◆ Exercise requirements
Restate word for word the line containing "Given: Toggle column visibility eye icon" and all remaining lines of the entries below.

** Data follows **

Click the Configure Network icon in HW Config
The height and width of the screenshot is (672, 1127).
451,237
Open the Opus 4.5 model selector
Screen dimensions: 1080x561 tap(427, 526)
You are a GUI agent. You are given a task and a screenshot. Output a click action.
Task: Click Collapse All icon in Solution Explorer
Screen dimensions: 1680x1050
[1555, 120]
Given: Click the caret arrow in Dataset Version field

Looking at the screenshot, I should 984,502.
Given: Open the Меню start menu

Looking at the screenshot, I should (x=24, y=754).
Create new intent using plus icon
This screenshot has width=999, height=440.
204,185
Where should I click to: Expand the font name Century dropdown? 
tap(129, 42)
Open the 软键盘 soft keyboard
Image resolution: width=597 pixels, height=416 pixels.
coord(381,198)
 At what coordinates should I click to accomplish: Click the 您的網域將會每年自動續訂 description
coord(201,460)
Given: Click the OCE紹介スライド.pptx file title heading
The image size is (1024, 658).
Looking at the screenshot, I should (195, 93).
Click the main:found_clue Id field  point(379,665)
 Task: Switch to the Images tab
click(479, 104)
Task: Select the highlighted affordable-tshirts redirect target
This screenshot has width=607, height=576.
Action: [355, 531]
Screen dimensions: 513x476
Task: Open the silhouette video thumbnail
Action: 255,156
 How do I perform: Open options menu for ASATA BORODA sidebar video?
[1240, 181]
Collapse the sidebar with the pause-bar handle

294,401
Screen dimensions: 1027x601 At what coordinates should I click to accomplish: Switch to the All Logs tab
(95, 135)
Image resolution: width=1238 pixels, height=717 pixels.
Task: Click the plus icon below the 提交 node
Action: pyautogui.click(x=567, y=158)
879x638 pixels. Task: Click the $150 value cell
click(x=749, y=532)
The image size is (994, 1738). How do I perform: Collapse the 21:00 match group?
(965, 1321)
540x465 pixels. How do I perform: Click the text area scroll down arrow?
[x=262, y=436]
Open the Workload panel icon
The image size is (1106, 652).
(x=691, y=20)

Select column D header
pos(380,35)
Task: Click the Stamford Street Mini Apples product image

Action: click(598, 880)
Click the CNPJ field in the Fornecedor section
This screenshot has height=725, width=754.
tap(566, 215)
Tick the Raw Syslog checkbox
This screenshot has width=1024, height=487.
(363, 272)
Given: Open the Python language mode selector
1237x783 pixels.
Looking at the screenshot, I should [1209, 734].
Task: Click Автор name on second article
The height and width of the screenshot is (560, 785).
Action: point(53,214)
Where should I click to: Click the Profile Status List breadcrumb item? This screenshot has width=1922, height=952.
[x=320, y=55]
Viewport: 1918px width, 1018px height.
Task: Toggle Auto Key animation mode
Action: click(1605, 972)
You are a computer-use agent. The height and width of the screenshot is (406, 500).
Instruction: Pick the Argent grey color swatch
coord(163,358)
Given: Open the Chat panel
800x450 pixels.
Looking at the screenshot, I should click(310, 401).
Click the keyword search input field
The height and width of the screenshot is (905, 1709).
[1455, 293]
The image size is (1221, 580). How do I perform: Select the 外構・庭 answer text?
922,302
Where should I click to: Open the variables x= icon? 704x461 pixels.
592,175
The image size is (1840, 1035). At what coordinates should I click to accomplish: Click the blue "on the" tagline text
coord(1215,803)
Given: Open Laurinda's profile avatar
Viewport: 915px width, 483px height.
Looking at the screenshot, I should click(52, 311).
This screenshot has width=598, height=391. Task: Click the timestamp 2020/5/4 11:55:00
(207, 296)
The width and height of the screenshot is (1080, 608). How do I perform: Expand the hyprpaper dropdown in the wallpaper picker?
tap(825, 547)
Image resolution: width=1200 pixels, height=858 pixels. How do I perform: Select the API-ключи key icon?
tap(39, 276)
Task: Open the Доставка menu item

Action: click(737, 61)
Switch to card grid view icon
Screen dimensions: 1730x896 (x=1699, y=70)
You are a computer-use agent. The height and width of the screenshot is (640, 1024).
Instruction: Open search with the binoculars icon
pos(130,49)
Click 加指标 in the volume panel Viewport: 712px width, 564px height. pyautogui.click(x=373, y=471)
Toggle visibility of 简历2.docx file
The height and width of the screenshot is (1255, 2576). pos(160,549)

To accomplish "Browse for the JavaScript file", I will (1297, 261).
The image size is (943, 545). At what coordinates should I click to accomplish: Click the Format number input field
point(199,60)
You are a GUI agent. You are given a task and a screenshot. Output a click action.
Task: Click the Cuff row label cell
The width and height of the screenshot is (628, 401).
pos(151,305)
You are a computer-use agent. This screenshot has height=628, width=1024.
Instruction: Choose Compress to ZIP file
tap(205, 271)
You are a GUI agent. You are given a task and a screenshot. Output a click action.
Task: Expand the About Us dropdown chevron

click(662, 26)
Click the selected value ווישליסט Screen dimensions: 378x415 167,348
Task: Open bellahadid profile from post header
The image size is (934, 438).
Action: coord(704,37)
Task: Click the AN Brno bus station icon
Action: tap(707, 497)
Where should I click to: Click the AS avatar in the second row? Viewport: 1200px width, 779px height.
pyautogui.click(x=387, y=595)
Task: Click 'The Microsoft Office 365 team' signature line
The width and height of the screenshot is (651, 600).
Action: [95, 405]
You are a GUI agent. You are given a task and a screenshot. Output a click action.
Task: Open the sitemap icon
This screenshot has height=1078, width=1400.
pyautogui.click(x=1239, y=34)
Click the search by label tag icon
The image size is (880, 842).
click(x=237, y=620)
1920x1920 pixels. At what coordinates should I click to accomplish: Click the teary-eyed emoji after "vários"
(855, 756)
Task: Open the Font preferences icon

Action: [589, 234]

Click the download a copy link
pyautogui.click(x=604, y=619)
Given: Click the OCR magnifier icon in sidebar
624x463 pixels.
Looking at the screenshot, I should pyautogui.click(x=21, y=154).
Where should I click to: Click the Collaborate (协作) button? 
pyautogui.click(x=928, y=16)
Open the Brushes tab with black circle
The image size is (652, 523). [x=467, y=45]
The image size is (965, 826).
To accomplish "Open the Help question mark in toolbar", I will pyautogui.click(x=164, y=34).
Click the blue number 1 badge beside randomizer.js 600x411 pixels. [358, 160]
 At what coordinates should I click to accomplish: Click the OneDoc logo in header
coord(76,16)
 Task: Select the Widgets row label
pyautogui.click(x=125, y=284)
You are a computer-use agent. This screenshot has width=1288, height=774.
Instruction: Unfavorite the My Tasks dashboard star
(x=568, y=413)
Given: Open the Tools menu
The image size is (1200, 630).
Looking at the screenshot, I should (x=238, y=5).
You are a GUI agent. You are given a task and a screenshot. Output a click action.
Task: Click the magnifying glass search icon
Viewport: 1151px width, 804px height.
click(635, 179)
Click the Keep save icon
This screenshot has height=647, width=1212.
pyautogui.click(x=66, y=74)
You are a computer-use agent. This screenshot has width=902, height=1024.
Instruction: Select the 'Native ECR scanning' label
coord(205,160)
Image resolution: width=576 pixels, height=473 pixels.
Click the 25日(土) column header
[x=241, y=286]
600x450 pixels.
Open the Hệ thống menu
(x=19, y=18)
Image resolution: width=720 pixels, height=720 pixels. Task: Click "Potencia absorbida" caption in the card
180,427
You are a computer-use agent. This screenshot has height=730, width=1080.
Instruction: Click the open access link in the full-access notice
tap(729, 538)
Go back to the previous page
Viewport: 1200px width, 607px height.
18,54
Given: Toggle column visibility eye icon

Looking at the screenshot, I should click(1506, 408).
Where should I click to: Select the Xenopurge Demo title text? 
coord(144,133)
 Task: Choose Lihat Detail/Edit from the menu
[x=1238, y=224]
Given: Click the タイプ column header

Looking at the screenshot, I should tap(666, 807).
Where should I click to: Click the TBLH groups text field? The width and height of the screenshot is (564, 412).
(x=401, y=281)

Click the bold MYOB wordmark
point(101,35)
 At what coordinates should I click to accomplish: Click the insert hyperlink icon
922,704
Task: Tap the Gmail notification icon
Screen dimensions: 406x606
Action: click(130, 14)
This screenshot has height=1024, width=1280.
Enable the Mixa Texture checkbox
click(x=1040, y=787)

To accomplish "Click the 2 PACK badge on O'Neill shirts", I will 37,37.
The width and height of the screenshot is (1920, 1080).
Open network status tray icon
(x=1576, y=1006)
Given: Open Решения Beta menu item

** End of Data **

◆ Finished task
Given: Toggle column visibility eye icon

Looking at the screenshot, I should click(1506, 408).
Where should I click to: Select the Xenopurge Demo title text? 
coord(144,133)
 Task: Choose Lihat Detail/Edit from the menu
[x=1238, y=224]
Given: Click the タイプ column header

Looking at the screenshot, I should tap(666, 807).
Where should I click to: Click the TBLH groups text field? The width and height of the screenshot is (564, 412).
(x=401, y=281)

Click the bold MYOB wordmark
point(101,35)
 At what coordinates should I click to accomplish: Click the insert hyperlink icon
922,704
Task: Tap the Gmail notification icon
Screen dimensions: 406x606
Action: click(130, 14)
This screenshot has height=1024, width=1280.
Enable the Mixa Texture checkbox
click(x=1040, y=787)

To accomplish "Click the 2 PACK badge on O'Neill shirts", I will 37,37.
The width and height of the screenshot is (1920, 1080).
Open network status tray icon
(x=1576, y=1006)
Given: Open Решения Beta menu item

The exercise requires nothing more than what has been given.